The Goodly Creatures

And then there ought to be a stunt—a good, big stunt with pix possibilities. Girls, or violence, or both. Maybe a model demonstrating an escape hatch or something at a trade show, something goes wrong, a heroic I.S.U. member in good standing who happens to be nearby dashes in—

He was feeling quite himself again.

The switchboard girl must have been listening in on the New York call. As Farwell stepped from his office he felt electricity in the air; the word had been passed already. He studied the anteroom, trying to see it through Greenhough’s eyes.

“Grace,” he told the switchboard girl, “get your handbag off the PBX and stick it in a drawer somewhere. Straighten that picture. And put on your bolero—you have nice shoulders and we all appreciate them, but the office is air-conditioned.”

She tried to look surprised as he went on into Art.

Holoway didn’t bother to pretend. “What time’s he getting in?” he asked worriedly. “Can I get a shave?”

“They didn’t tell me,” said Farwell. “Your shave’s all right. Get things picked up and get ties on the boys.” The warning light was off; he looked into the darkroom. “A filthy mess!” he snapped. “How can you get any work done in a litter like that? Clean it up.”

“Right away, J. F.,” Holloway said, hurt.

Copy was in better shape; McGuffy had a taut hand.

“Greenhough’s coming in today, I don’t know what time. Your boys here look good.” ‘

“I can housebreak anything, J. F. Even Angelo.

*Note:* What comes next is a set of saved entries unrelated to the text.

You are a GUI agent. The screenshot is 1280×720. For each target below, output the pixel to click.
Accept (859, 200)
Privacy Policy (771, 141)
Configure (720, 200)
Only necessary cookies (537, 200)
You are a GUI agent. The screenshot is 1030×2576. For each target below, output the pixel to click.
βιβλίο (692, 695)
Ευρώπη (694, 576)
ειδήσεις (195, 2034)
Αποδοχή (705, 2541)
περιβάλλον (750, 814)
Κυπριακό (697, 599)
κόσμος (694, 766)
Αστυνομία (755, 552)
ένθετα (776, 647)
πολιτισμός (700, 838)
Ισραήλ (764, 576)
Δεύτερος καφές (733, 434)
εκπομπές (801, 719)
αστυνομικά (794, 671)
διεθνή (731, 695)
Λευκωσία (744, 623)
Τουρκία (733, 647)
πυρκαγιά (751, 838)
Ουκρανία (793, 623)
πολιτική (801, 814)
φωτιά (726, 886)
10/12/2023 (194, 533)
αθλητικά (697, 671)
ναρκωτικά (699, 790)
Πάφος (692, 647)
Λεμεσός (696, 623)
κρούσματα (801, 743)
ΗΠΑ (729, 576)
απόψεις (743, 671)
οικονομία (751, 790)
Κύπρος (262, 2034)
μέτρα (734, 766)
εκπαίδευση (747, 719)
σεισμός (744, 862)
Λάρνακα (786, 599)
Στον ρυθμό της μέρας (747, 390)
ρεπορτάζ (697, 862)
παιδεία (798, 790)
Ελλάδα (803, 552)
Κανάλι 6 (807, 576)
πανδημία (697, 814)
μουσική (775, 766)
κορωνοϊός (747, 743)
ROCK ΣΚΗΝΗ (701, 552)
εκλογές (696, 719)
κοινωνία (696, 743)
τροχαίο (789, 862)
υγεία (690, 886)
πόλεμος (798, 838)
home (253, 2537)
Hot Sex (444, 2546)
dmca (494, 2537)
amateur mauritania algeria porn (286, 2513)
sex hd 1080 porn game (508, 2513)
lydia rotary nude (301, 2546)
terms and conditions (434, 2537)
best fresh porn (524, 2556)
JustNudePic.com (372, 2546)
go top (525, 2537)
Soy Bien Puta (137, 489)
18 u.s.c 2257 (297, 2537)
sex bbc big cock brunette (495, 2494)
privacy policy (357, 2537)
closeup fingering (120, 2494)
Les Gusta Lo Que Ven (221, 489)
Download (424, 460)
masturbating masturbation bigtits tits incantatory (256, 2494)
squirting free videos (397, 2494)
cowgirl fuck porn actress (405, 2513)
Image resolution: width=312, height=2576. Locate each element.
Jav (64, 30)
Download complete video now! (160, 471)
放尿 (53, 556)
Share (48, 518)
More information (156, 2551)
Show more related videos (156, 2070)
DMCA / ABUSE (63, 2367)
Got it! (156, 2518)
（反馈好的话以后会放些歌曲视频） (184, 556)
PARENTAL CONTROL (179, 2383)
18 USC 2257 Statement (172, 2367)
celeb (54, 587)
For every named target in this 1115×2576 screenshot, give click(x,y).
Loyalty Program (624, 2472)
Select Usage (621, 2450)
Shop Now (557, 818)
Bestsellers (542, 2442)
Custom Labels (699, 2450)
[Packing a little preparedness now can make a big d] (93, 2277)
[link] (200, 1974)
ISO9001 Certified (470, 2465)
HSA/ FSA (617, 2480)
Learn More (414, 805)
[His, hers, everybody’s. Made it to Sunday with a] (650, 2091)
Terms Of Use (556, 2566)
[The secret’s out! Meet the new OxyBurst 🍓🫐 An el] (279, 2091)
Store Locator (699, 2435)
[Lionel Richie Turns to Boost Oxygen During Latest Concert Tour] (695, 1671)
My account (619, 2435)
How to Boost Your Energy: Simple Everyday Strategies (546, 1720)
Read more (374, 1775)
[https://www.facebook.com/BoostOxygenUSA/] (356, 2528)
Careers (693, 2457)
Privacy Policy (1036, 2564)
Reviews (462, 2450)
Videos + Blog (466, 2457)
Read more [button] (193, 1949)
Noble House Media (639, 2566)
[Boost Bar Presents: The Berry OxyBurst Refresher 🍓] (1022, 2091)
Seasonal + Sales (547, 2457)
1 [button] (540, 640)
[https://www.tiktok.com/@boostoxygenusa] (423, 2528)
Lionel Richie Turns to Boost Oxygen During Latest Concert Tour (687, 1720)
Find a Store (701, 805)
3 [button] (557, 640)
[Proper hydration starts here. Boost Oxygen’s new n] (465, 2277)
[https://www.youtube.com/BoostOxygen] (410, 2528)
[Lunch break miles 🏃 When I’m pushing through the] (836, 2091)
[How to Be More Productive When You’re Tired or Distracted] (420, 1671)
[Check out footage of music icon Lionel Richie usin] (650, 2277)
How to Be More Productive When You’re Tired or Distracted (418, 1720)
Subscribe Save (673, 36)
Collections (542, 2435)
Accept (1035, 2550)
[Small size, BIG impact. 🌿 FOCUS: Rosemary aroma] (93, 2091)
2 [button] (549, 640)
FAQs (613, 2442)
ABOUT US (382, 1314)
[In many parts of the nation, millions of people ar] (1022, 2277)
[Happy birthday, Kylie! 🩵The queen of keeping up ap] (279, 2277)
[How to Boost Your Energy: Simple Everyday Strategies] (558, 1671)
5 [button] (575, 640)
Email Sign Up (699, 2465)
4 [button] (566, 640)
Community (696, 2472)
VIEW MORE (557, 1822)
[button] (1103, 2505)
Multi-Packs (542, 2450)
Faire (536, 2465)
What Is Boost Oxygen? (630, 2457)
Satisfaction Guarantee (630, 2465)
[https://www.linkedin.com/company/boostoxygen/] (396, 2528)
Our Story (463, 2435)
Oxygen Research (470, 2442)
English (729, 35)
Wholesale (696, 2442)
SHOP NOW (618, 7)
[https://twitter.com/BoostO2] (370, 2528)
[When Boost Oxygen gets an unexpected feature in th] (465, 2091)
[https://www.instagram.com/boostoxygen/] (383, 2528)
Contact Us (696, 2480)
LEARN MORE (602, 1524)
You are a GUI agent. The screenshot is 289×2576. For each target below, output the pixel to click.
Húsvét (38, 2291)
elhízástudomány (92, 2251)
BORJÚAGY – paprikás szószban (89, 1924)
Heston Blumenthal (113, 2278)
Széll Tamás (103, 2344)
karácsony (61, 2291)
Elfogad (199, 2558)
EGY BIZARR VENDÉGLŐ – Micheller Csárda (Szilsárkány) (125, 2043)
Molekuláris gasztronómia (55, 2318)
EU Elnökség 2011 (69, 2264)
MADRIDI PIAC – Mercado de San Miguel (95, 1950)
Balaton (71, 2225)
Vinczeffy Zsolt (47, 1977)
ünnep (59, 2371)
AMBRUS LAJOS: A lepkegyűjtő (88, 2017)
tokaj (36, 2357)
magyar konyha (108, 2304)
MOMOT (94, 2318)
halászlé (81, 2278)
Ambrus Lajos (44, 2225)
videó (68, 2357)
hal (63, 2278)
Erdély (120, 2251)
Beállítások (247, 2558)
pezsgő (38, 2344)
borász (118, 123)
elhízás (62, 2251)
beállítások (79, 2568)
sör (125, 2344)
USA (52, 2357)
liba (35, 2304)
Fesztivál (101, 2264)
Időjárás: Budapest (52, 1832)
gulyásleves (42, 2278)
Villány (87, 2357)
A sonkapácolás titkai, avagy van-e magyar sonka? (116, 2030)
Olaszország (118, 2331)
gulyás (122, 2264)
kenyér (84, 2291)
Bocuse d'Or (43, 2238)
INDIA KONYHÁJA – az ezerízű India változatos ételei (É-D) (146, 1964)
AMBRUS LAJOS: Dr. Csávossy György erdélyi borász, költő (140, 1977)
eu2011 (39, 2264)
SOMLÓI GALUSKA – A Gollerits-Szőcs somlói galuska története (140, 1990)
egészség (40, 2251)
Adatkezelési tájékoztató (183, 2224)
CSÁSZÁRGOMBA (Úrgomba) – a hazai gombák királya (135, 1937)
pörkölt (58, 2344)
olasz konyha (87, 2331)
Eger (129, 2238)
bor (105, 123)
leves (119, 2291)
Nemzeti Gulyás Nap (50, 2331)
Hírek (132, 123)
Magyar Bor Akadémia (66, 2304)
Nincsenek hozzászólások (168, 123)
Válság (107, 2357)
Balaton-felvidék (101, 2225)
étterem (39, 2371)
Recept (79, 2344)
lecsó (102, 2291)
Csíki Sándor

He bought a new suit!”

Farwell allowed a slight puzzled look to cross his face. “Angelo? Oh, the Libonari boy. How’s he doing?”

“No complaints. H^ll never be an accounts man if I’m any judge, but I’ve been giving him letters to write the past couple weeks. I don’t know how you spotted it, but he’s got talent. I have to hand it to you for digging him up, J. F.”

Farwell saw the boy now at the last desk on the window-less side of the room, writing earnestly in longhand. Two months on a fair-enough salary hadn’t filled him out as much as Farwell expected, but he did have a new suit on his back.

“It was just a gamble,” he told McGuffy and went back to his office.

He had pretended not to remember the kid. Actually he’d been in his thoughts off and on since he hired him. There had been no trouble with Angelo since his grim little interview with the boy. Farwell hoped, rather sentimentally, he knew, that the interview had launched him on a decent career, turned him aside from the rocky Bohemian road and its pitfalls. As he had been turned aside himself. The nonsensical “really creative synthesis of Pinero and Shaw” pattered through his head again and he winced, thoroughly sick of it. For the past week the thought of visiting a psychiatrist had pattered after Pinero and Shaw every time, each time to be dismissed as silly.

His phone buzzed and he mechanically said, “Jim Farwell.”

“Farwell, why didn’t you check with me?” rasped Green-hough’s voice.

“I don’t understand, Mr. Greenhough. Where are you calling from?”

“The Hotel Greybaradown the street, of course! I’ve been sitting here for an hour waiting for your call.”

“Mr. Greenhough, all they told me from New York was that you were coming to Chicago.”

“Nonsense. I gave the instructions myself.”

“I’m sorry about the mixup—I must have misunderstood. Are you going to have a look at the office?”

“No. Why should I do anything like that? I’ll call you back.” Greenhough hung up.

Farwell leaned back, cursing whoever in New York had crossed up the message. It had probably been done deliberately, he decided—Pete Messier, the New York office manager trying to make him look bad.

He tried to work on an account or two, but nervously put them aside to wait for Greenhough’s call. At 5 he tried to reach Greenhough to tell him he was going home and give him his home number. Greenhough’s room didn’t answer the call or his next four, so he phoned a drugstore to send up a sandwich and coffee.

Before he could get started on the sandwich Greenhough phoned again to invite him to dinner at the Mars Room. He was jovial as could be: “Get myself some of that famous Chicago hospitality, hey, Jim? You know I’m just a hick from Colorado, don’t you?” He went on to give Farwell about ten minutes of chuckling reminiscence and then hung up without confirming the dinner date. It turned out that it didn’t matter. As Farwell was leaving the deserted office his phone buzzed again. It was Greenhough abruptly calling off the Mars Room. He told Farwell: “I’ve got somebody important to talk to this evening.”